Directions for this task: According to the parenting passage, where did Elliot sleep better?

Supplied passage:
▼

That day prompted a few parenting changes. Elliot never slept with us again, one, because I was scared that he would roll out of bed again,and two, because once I stopped smothering him I realized that he was totally different person than Theo. He was independent. He slept better in his crib, all alone, without me bothering him. In fact, the more independence I give to Elliot, the more Elliot's personality began to shine. My two kids are totally different from one another. And even though the attention to infancy ratio was much higher with Theo, Elliot could have cared less. They are two very different boys, that need two very different parenting styles. Stupid me was trying to be fair and treat them the same, instead of celebrating their differences! How unfair! Shame on me.

▲

Data shown:
▼

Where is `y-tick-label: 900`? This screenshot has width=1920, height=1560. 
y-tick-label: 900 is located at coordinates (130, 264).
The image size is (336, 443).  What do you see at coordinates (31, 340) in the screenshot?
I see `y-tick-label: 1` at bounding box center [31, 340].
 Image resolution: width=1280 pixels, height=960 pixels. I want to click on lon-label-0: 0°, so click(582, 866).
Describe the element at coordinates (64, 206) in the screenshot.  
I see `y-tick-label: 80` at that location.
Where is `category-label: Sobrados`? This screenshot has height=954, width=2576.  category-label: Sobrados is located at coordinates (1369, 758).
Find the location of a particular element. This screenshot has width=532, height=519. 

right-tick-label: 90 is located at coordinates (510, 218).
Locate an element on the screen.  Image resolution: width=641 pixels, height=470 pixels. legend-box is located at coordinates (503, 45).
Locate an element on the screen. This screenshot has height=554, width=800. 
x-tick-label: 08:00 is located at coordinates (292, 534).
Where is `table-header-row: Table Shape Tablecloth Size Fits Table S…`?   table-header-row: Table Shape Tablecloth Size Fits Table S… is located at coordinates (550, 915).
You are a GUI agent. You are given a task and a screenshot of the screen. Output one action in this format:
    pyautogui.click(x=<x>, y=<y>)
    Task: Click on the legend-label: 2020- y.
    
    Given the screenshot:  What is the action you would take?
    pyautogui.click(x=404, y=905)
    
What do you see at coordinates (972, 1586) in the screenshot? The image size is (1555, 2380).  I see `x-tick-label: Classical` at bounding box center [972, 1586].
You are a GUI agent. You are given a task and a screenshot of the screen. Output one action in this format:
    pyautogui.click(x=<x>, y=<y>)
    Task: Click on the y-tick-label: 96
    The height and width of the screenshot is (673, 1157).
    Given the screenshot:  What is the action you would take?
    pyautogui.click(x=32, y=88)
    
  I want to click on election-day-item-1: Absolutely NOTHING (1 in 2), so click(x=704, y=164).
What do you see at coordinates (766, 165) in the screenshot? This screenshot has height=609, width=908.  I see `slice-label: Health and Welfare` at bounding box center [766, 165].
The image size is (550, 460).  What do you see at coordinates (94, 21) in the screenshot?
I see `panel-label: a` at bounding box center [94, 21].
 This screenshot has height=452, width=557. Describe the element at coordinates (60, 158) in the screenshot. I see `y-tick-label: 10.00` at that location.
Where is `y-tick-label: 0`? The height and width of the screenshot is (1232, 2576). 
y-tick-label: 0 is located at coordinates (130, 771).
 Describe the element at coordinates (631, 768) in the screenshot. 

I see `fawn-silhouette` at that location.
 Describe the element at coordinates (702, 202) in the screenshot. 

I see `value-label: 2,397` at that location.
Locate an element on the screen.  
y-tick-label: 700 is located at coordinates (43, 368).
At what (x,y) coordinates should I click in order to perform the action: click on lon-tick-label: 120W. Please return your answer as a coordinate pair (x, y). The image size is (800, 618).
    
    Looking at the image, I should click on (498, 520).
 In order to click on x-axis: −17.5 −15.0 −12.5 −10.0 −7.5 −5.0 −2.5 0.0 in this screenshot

▲

Answer for the task: In his crib, all alone.